WITHIN THE WORLD of higher education, Duke University is widely admired for its skill in public relations. Over the years, it has lifted itself from regional icon to an elite national research university, renowned for its overachieving undergraduates, who migrate to Durham, N.C., from all over the United States. It also has an internationally known medical center, and probably the nation's most respected basketball program -- men's and women's. The Chronicle of Higher Education covers developments at Duke with an intensity it otherwise reserves for Ivy League schools.
But now Duke is rolling in a barrel of white-hot negative coverage at a time in journalistic history when news outlets are faster, more plentiful, and more unrelenting (as in 24/7) than ever before. Allegations of rape at a raucous off-campus party, involving members of the Duke men's lacrosse team, plus evidence of outrageous attitudes by at least some team members regarding race, gender, and violence have left the campus and the Raleigh-Durham community in turmoil.
Having worked on both sides of such controversies, as editor of The Boston Globe for eight years and as spokesman for my alma mater, the University of Notre Dame, from 2002 until earlier this year, I have a sense of how Duke's administrators are feeling.
At a time when a key word on Google can retrieve virtually every word written or broadcast concerning Duke, sometimes within minutes, the university's leaders cannot feel other than besieged. And because Duke is the primary focus for these administrators, it's easy for them to feel that the preoccupation of the general public matches their own. At Notre Dame, I experienced this phenomenon when, after just three seasons of mixed results on the field, we had fired our first African-American football coach, Tyrone Willingham. For two weeks the coverage was unrelenting, and the backlash so intense that even our then-president, the Rev. Edward A. Malloy, distanced himself from the decision. (It had been made by the president-elect, the Rev. John I. Jenkins, who took office seven months later.)
When controversy visits places such as Duke and Notre Dame, mighty institutions with a carefully cultivated image, the press naturally pounces. Harvard University, which in February saw its president, Lawrence Summers, resign under pressure, is but another example. Caught in this maelstrom, what does one do? A few pieces of advice:
Be true to your school. Administrators need to keep reminding themselves of the values to which they ascribe under normal conditions. And they need to keep reminding themselves of who they are as an enterprise.
Within legal and logical reason, be transparent, and, no matter what, tell the truth. Universities, even private ones like Duke, have quasi-public obligations. Truth is the bedrock of the educational process and that line cannot be crossed.
Not everyone is reading and remembering every word as you are. Remember, most Americans are still getting their kids to soccer practice and doing the other necessities of life. They are not hanging by their televisions for the next bulletin from North Carolina.

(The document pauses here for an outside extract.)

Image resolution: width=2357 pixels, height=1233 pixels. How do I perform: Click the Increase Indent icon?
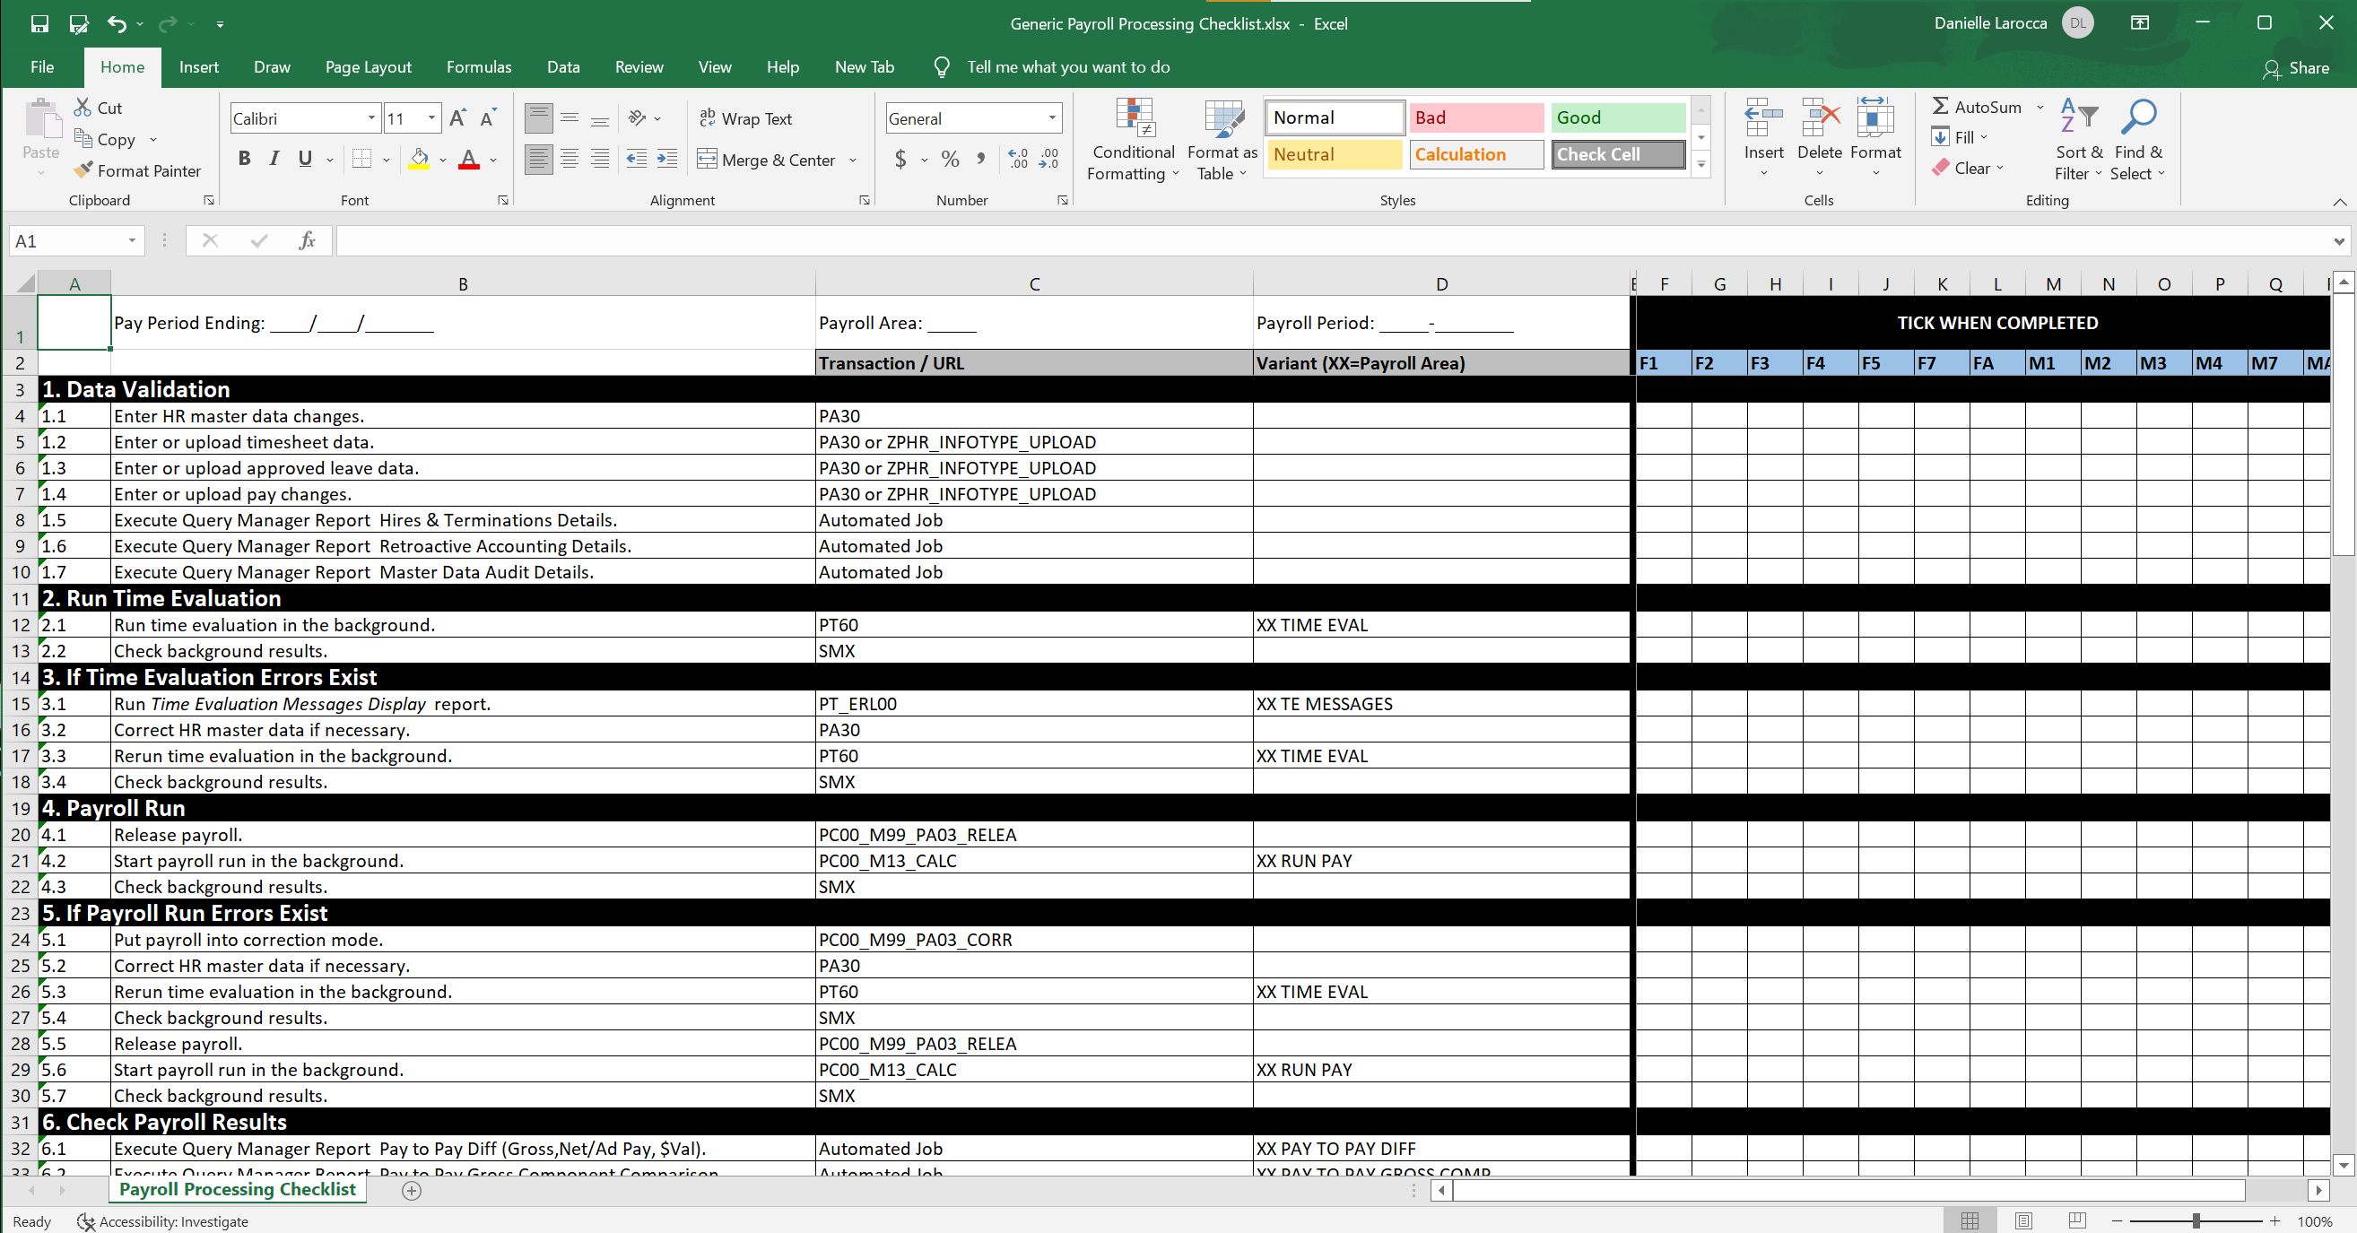click(668, 159)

Take the long view. The same intensity of 24-hour, Internet-fed news cycles will eventually work in your favor. Somebody or some enterprise is going to take your place in the barrel. And what will you be left with? Will parents counsel their children to avoid applying to an elite school like Duke? Does anyone think Harvard permanently lost a millimeter of prestige over the Summers imbroglio?
To test this last notion, I did a LexisNexis search of the word ''Harvard" in The New York Times for the month of March. There were 180 items that included the word, only 30 of which also referred to Summers, and the vast majority of those did not involve the controversy. The citations included obituaries and wedding announcements, but most reflected the faculty's educational authority or the university's prestige. It's an average of nearly six mentions per day. Not bad for a place that suffered a substantial embarrassment the previous month.
There are serious issues within the Duke community. But when it comes to image and public relations, Duke should know that the caravan will move on. Then it can concentrate on whatever long-term remedies are required and the PR folks can get back on the phone to the Chronicle of Higher Education.
Matthew V. Storin was editor of The Boston Globe from 1993 to 2001. He now teaches journalism at the University of Notre Dame.